The mystery of the mega-selling floppy disk - yread
http://news.bbc.co.uk/2/hi/uk_news/magazine/8646699.stm

======
Arubis
"The truth is the 3½-inch, 1.44 megabyte floppy - the disk that made it big -
has always defied logic. It's not floppy for a start. The term was a hangover
from its precursor, the 5¼-inch floppy, which had a definite lack of rigidness
about it."

I understand that this isn't immediately obvious to laypeople, but "floppy"
refers to the data platter inside the diskette, which is, in fact, floppy.

Not too surprising that a news site glanced over this, but being the first one
to mention it here makes me feel decidedly old.

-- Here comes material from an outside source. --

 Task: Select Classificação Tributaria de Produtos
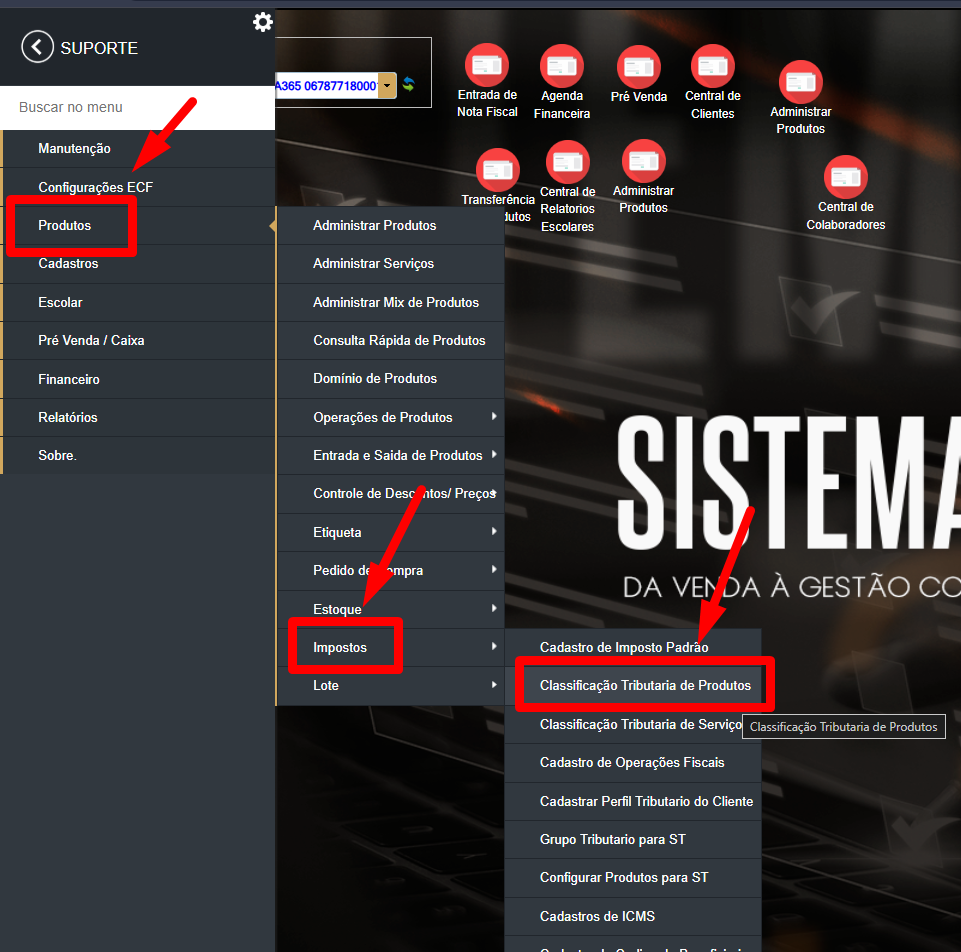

Incidentally, I'd say my office goes through a box or two of floppies a week,
mostly for use on those oh-so-expensive ancient oscilloscopes, curve tracers,
and the like.

------
binarymax
For several years, I've had an idea in the back of my head to buy a whole
bunch of multicoloured floppies and use them as wall/mosaic tiles (and maybe
even store its grid location on the floppy itself for extra art-factor). Never
got around to it though. Maybe I should buy some while I still can.

------
husted
Did the term "floppy" really come from the 5.25"? I seem to remember that the
8" disk drive was almost impossible to insert without a third hand as support.

I just had a look around the office and we still have a number of instruments
(oscilloscopes, logic analyzers and such) with disk drives. I'm pretty sure
that no one uses them (the disk drives) because none of our laptops can read
the disks.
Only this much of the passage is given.